**Task goal:** Every line below from the one containing "Identify the click" through the one containing "Vagas (43, 409)" must be transcribed exactly. Omit all lines outside that stretch.

[Material provided — start]

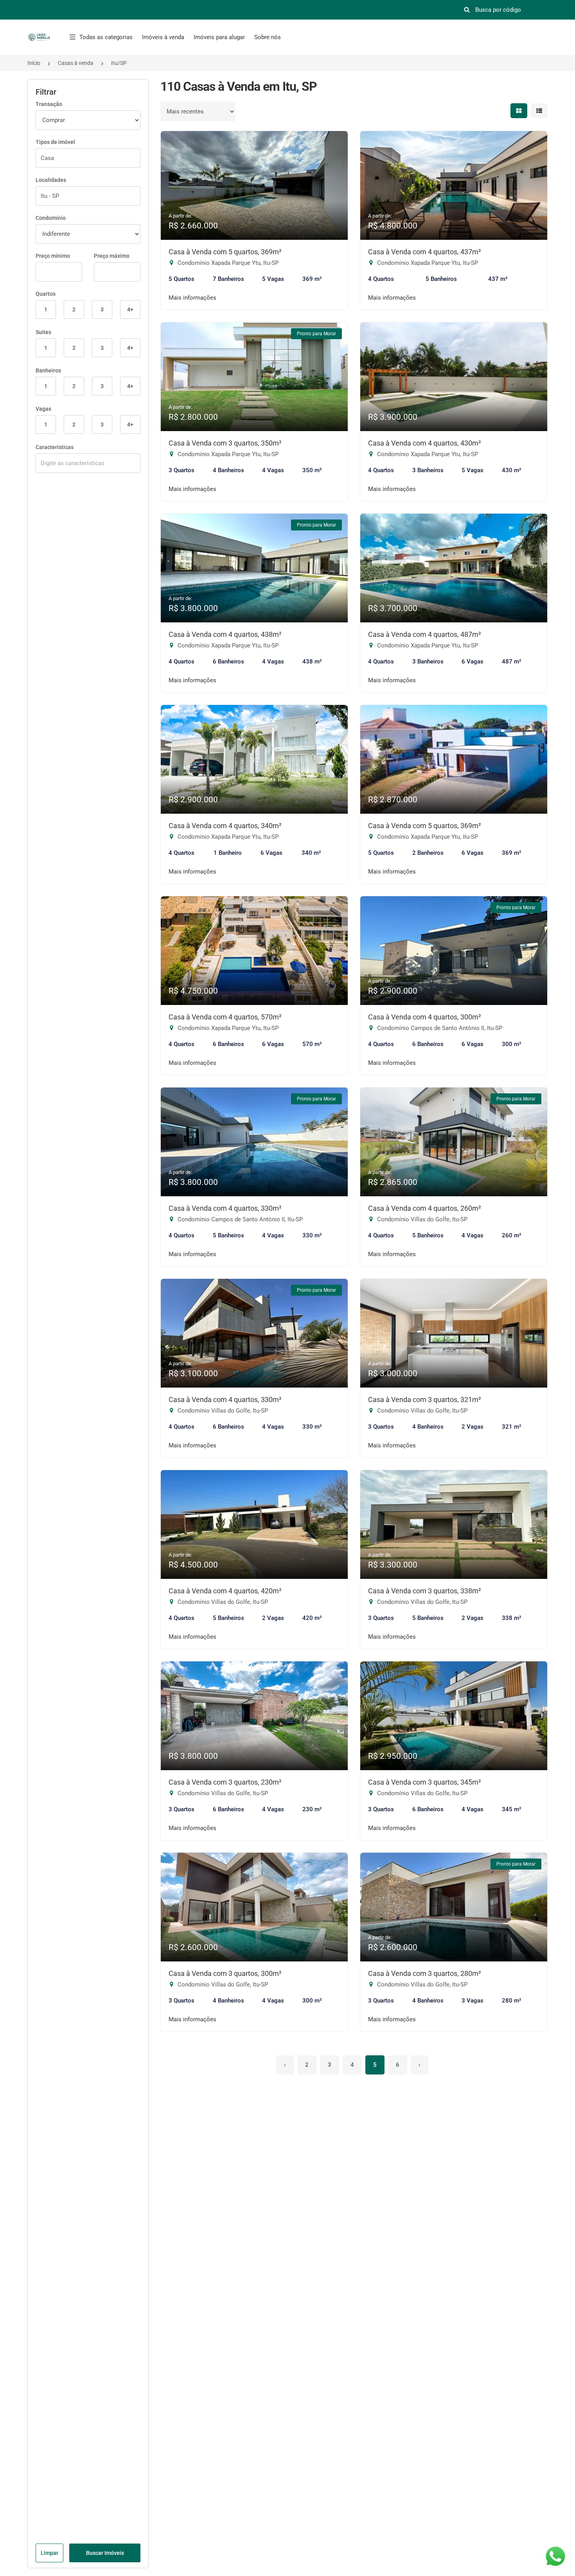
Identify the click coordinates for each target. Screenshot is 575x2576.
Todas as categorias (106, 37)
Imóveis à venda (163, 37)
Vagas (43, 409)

[Material provided — finish]
[Material provided — start]

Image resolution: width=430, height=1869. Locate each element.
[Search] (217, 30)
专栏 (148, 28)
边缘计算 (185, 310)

[Material provided — finish]
[Material provided — start]

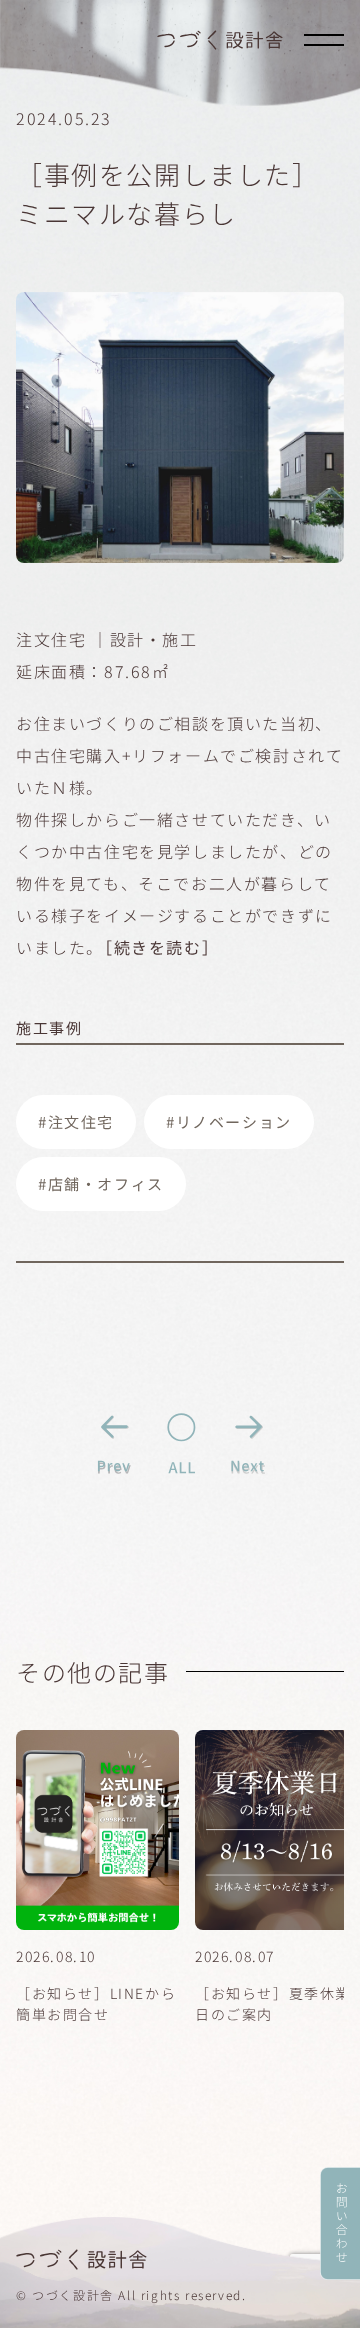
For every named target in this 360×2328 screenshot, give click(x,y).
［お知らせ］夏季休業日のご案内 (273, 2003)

[Material provided — finish]

**Answer section:**
Identify the click coordinates for each target. Screenshot is 575x2576.
Todas as categorias (106, 37)
Imóveis à venda (163, 37)
Vagas (43, 409)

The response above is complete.